* WRITTEN EXERCISE
Copy the text of all the entries below character for character, leaving out the pictures.

## Start

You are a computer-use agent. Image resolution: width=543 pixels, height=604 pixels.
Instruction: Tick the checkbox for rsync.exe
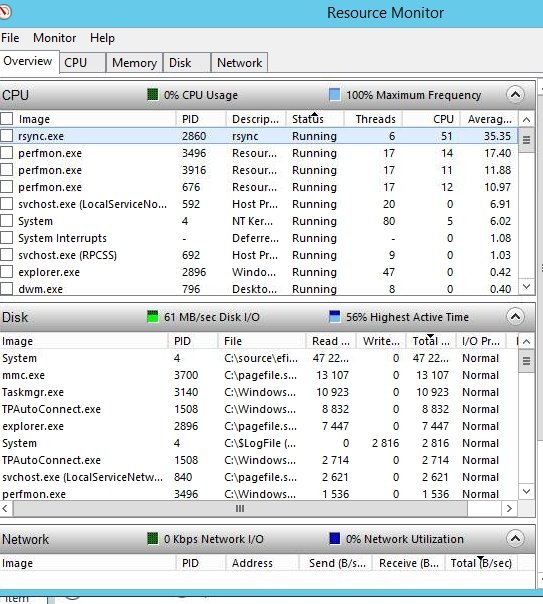click(x=7, y=136)
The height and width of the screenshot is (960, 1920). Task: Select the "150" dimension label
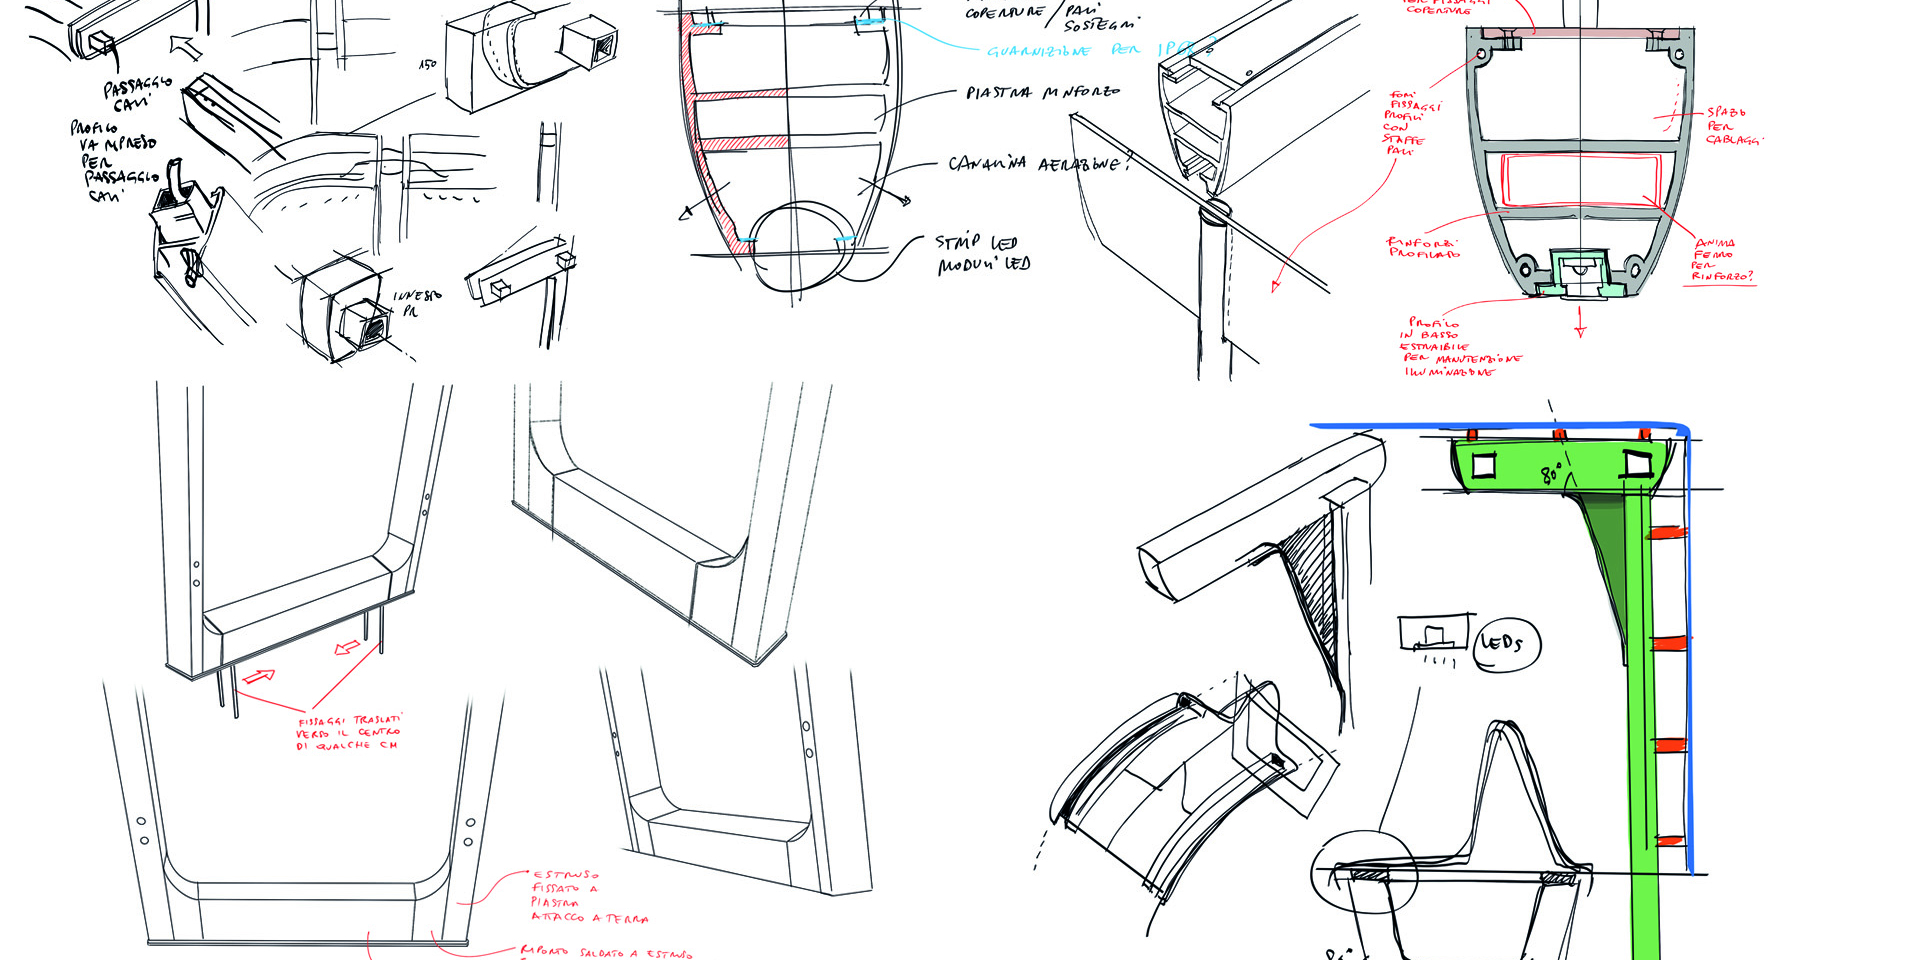tap(427, 65)
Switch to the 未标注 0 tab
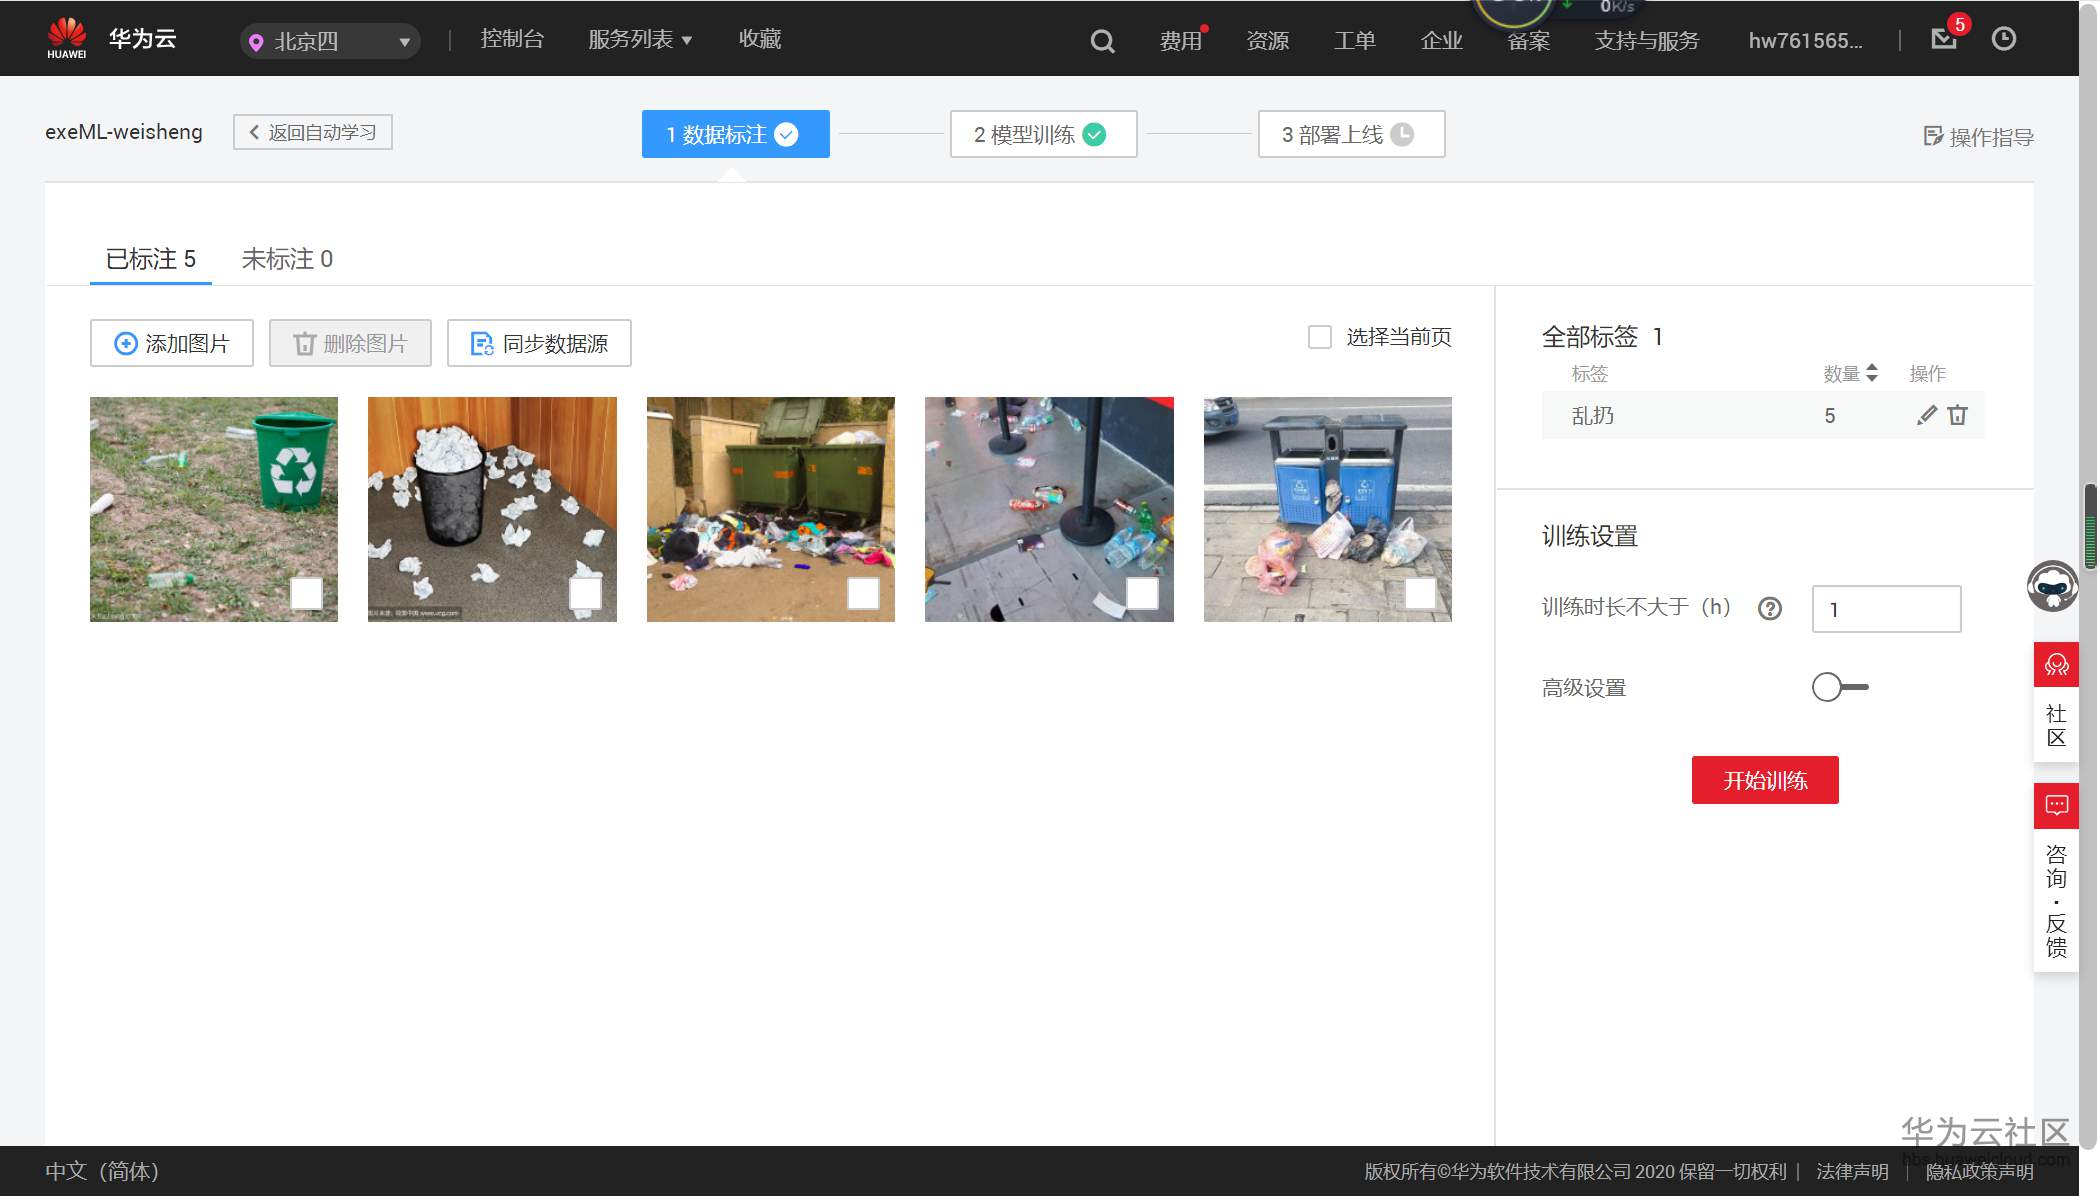 coord(287,259)
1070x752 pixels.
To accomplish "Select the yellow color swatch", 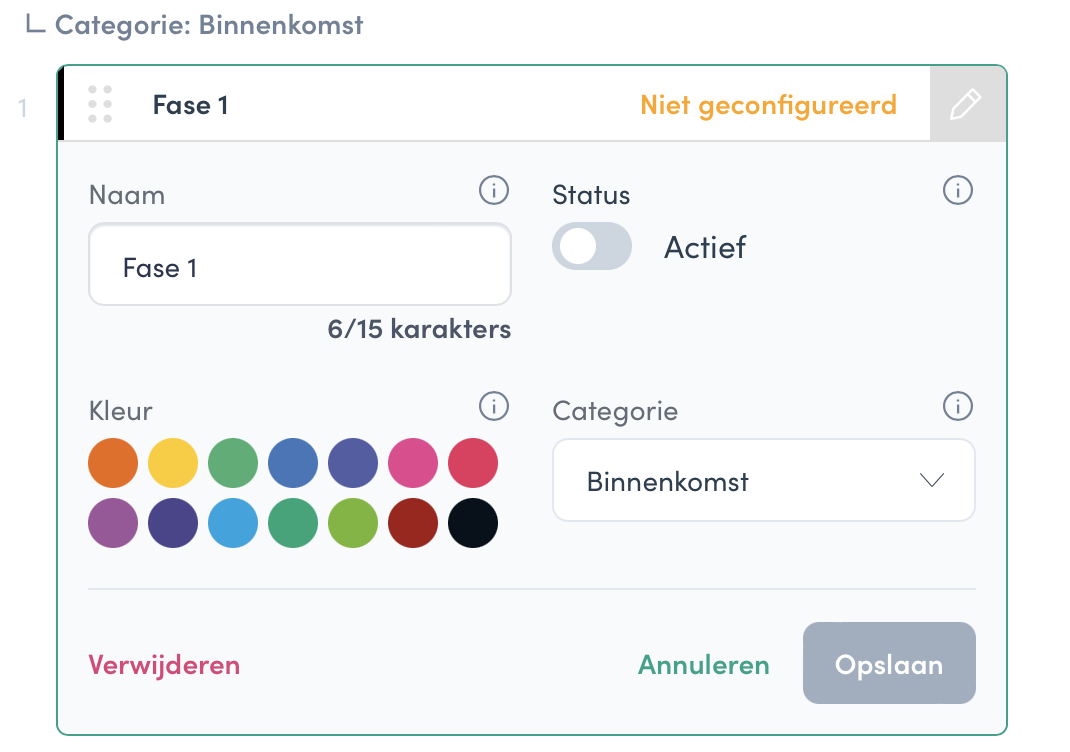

## End

* REPLY TO THE TASK
You are a computer-use agent. Image resolution: width=543 pixels, height=604 pixels.
Instruction: Tick the checkbox for rsync.exe
click(x=7, y=136)
The height and width of the screenshot is (960, 1920). Task: Select the "150" dimension label
tap(427, 65)
Switch to the 未标注 0 tab
 coord(287,259)
1070x752 pixels.
To accomplish "Select the yellow color swatch", 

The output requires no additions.